Le choix des logiciels utilisés dans le système éducatif public,
les procédures conduisant à leur développement, leur mode de diffusion,
leur prix, sont évidemment des éléments sur lesquels le SAGES peut et doit se
prononcer. Des contributions récentes émanant de
l'AFUL (association française des
utilisateurs de logiciels) et d'un
collectif d'enseignants
appelant à l'utilisation
de logiciels libres sont actuellement diffusés, notamment par voie électronique. On pourra aussi
consulter le site de l'APRIL, le site de la conférence
OPEN SOURCE SOFTWARE : ECONOMICS, LAW AND POLICY,
ou encore
l'article du monde du 1/7/02.
Voici quelques éléments précisant la position du SAGES.
Tout d'abord le problème des fournitures scolaires, qu'il s'agisse d'éléments à la charge des familles ou au contraire à la charge de la collectivité n'est pas nouveau : les manuels scolaires, les consommables, les calculatrices, le mobilier scolaire, ... font depuis longtemps l'objet de débats et de choix.
Les logiciels relèvent, depuis l'introduction de la micro-informatique à l'école, de trois types de circuits distincts :
On assiste à un phénomène assez caractéristique : pour une même fonctionnalité, les logiciels ont tendance à voir tout d'abord leur prix baisser dans le système commercial, puis à devenir libres. Certains logiciels sont développés en collectivité et de ce fait sont dès le départ dans le champ des logiciels libres : c'est le cas du système d'exploitation Linux. Certains logiciels, tels que par exemple le logiciel de courrier électronique "Eudora" ou le navigateur "Opera", quasiment les plus performants à ce jour dans leur spécialité, sont à la fois commercialisés en direction des entreprises et utilisables gratuitement par les particuliers ou les institutions d'éducation, la seule différence étant un bandeau de publicité présent sur les écrans (encore que l'on se dirige vers l'abandon de cette pratique pour l'utilisation dans le monde éducatif, avec des licences spéciales).

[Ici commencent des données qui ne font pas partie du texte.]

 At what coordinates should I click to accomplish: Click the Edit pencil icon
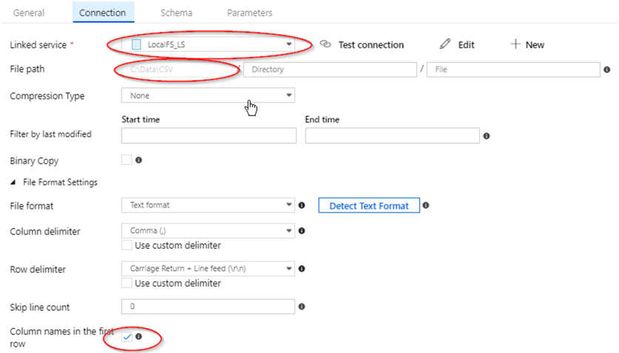click(x=444, y=44)
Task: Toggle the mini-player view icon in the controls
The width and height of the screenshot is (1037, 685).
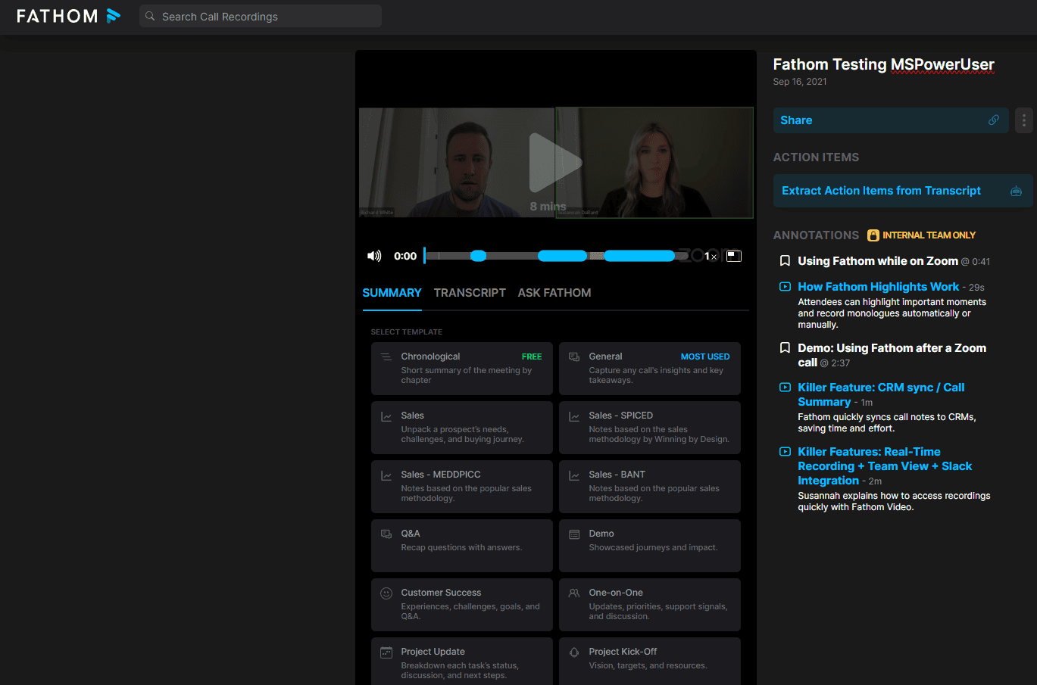Action: coord(733,256)

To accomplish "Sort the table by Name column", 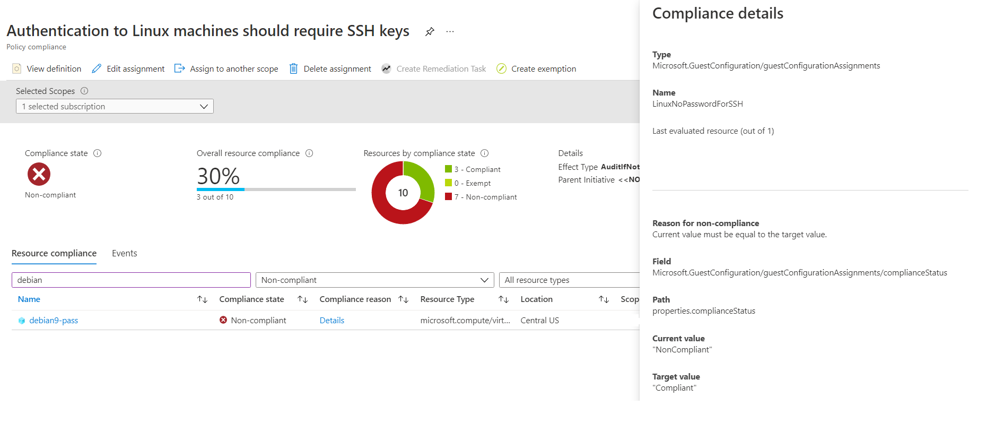I will (202, 299).
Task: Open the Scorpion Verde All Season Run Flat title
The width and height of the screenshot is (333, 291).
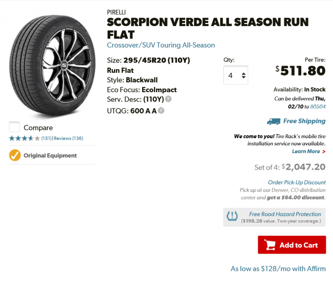Action: 208,28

Il faut distinguer l'offre d'outils généralistes, utilisés aussi bien dans le monde éducatif que
dans le reste du monde professionnels (systèmes d'exploitation, suites bureautique, ...), du
marché un peu à part des didacticiels (logiciels de support à l'enseignement). Ce dernier
marché peut difficillement dépasser les frontières des pays (contraintes de programmes), du
moins pour le primaire et le secondaire. Il pose clairement un problème de structuration
économique de l'offre face à une demande monopsonique (l'éducation nationale).
La position des instances dirigeantes de l'éducation
nationale n'est pas neutre relativement au marché des didacticiels, et cela à tous niveaux,
du primaire à Bac+5. Les positions prises
depuis quelques années, consistant à encourager le développement d'outils internes et la
diffusion horizontale, sur un modèle de partage ou de troc qui ne permet pas la mise en place
d'un circuit de rémunération des auteurs, condamne à l'echec les initiatives privées visant des
marchés de niche. A l'inverse, cela conduit concrètement à la concentration de l'offre sur deux ou trois
grands éditeurs qui vont choisir et rémunérer (grassement) les happy few auteurs, développeurs,
conseillers et prescripteurs chargés d'assurer le succès de leurs produits.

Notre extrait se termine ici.